# Actions to take
a – In the resilience configuration text, what max-wait value does it recommend for bulkheads on service-to-service calls?
b – Continue the resilience configuration text from the point where it stops.
── Document segment ──
A circuit breaker must classify failures according to dependency semantics.

6.2 Slow Calls Matter

A downstream can be “successful” and still dangerous.

If every call returns 200 after 2 seconds, the caller is still dying.

Configure slow-call thresholds:

circuit-breaker:
  sliding-window-size: 100
  minimum-number-of-calls: 50
  failure-rate-threshold: 50
  slow-call-duration-threshold: 500ms
  slow-call-rate-threshold: 60
  wait-duration-in-open-state: 10s
  permitted-calls-in-half-open-state: 5

6.3 Per Dependency, Not Per Host Instance

Usually the breaker belongs to a logical dependency operation:

customer-service.getCustomer
payment-service.authorizePayment

Not:

10.42.1.17:8080
10.42.1.18:8080

Instance-level failure handling is usually the job of load balancer, service mesh, endpoint discovery, or connection pool health.

Operation-level circuit breaking answers:

Is this dependency operation safe to keep calling from this service?


7. Bulkhead Configuration

Bulkheads prevent one dependency from consuming all local resources.

A timeout limits duration.

A circuit breaker limits repeated failure.

A bulkhead limits concurrency.

If notification service is slow, it should not consume all threads needed to authorize payments.

7.1 Semaphore vs Thread-Pool Bulkhead

Bulkhead typeUse whenRisk
SemaphoreCaller thread already appropriate; mostly non-blocking or bounded blockingCaller thread waits if max wait > 0
Thread poolNeed separate execution resourceQueueing, context propagation complexity, more tuning

In modern Java services, start with explicit concurrency limits and avoid unnecessary thread-pool hopping unless there is a clear reason.

7.2 Max Wait

For service-to-service calls, prefer:

bulkhead:
  max-wait: 0ms

Fail fast when concurrency is exhausted.

Waiting inside a bulkhead queue often hides overload until latency explodes.

If queueing is required, make it very small and observable.


8. Connection Pool Configuration

The connection pool is part of the bulkhead.

It limits how much socket-level concurrency the caller can create toward a dependency.

8.1 Pool Properties

Depending on the HTTP client implementation, you may configure:

  • max connections total
  • max connections per route/host
  • idle connection timeout
  • connection time-to-live
  • pending acquisition timeout
  • HTTP/2 max concurrent streams
  • TLS session reuse
  • DNS refresh behavior

The JDK HttpClient exposes fewer direct pool controls than Apache HttpClient, OkHttp, or Reactor Netty. That does not mean pool behavior is irrelevant. It means your policy model may need either implementation-specific adapters or client choice based on required controls.

8.2 Pool Sizing Mental Model

Approximate concurrency needed:

required concurrent calls ≈ request rate × average latency

If a client sends 500 requests/second to a dependency and average latency is 40ms:

500 × 0.040 = 20 concurrent calls

Then add headroom, but not infinity.

If p95 is 150ms:

500 × 0.150 = 75 concurrent calls at p95 pressure

A pool of 500 might hide downstream slowdown and amplify load.

A pool of 10 might throttle normal traffic.

A reasonable first cut might be 50–100 depending on SLO, instances, downstream capacity, and operation criticality.

The number is not universal.

The method matters.
───
── Data provided ──
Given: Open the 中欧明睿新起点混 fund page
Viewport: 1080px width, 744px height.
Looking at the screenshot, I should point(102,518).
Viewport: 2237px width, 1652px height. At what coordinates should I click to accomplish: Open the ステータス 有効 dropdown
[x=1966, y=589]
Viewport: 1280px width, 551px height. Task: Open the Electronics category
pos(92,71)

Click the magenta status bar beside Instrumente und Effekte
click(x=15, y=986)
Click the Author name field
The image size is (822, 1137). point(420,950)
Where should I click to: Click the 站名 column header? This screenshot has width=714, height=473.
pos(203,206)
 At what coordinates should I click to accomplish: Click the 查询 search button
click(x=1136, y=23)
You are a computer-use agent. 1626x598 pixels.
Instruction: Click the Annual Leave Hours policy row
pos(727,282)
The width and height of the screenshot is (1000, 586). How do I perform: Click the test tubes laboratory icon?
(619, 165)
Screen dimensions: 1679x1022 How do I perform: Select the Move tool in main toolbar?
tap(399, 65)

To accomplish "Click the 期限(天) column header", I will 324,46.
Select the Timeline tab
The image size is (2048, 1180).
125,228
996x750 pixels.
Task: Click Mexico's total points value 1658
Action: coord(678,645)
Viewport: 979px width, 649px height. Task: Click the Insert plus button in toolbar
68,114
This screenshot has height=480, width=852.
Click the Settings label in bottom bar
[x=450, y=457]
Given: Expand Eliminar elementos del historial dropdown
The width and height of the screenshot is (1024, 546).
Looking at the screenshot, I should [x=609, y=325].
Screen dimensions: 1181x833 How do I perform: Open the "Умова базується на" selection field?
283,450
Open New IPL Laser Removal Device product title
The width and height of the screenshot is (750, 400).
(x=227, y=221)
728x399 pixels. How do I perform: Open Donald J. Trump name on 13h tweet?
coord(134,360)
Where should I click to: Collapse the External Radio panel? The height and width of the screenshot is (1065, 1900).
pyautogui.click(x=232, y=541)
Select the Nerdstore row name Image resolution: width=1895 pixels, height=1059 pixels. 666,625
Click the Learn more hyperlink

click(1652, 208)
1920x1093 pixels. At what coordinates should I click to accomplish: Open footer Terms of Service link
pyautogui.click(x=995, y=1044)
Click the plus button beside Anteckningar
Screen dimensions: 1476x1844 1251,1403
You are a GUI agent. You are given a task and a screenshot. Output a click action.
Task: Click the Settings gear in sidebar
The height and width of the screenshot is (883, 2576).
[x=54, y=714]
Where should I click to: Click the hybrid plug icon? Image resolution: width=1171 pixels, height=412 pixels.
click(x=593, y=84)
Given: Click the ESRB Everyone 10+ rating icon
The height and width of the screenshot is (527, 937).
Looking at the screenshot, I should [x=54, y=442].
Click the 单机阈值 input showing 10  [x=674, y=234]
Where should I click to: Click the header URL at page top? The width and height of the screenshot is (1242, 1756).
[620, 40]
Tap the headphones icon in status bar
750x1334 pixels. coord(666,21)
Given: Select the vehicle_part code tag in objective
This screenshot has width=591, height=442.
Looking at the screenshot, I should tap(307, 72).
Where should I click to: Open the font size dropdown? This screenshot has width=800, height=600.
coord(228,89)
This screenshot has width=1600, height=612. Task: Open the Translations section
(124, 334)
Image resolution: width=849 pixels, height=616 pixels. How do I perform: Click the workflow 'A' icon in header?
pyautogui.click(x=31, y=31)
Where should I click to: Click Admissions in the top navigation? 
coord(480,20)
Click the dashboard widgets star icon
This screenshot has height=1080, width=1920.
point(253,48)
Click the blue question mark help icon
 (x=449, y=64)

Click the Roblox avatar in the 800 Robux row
───
# Final results
a – 0ms

b –
8.3 Pool Exhaustion Is a Signal

If pool acquisition fails, do not map it to generic downstream timeout.

It means the caller is locally saturated for that dependency.

Use distinct error classification:

CLIENT_POOL_EXHAUSTED

This helps incident response.

A downstream may be fine while caller pool is misconfigured.


9. Rate Limiter Configuration

Rate limiting can exist at multiple levels:

  • gateway rate limit
  • service mesh rate limit
  • downstream server rate limit
  • client-side rate limit
  • per-tenant/business quota

Client-side rate limiting is useful when the caller knows it must not exceed a downstream contract.

Example:

rate-limit:
  limit-for-period: 500
  refresh-period: 1s
  timeout-duration: 0ms

The timeout-duration should usually be zero for service-to-service calls.

If the permit is not available, fail fast or degrade.

Waiting inside a rate limiter is another hidden queue.


10. Payload Configuration

Payload policy belongs in the client configuration.

Not only in JSON mapper code.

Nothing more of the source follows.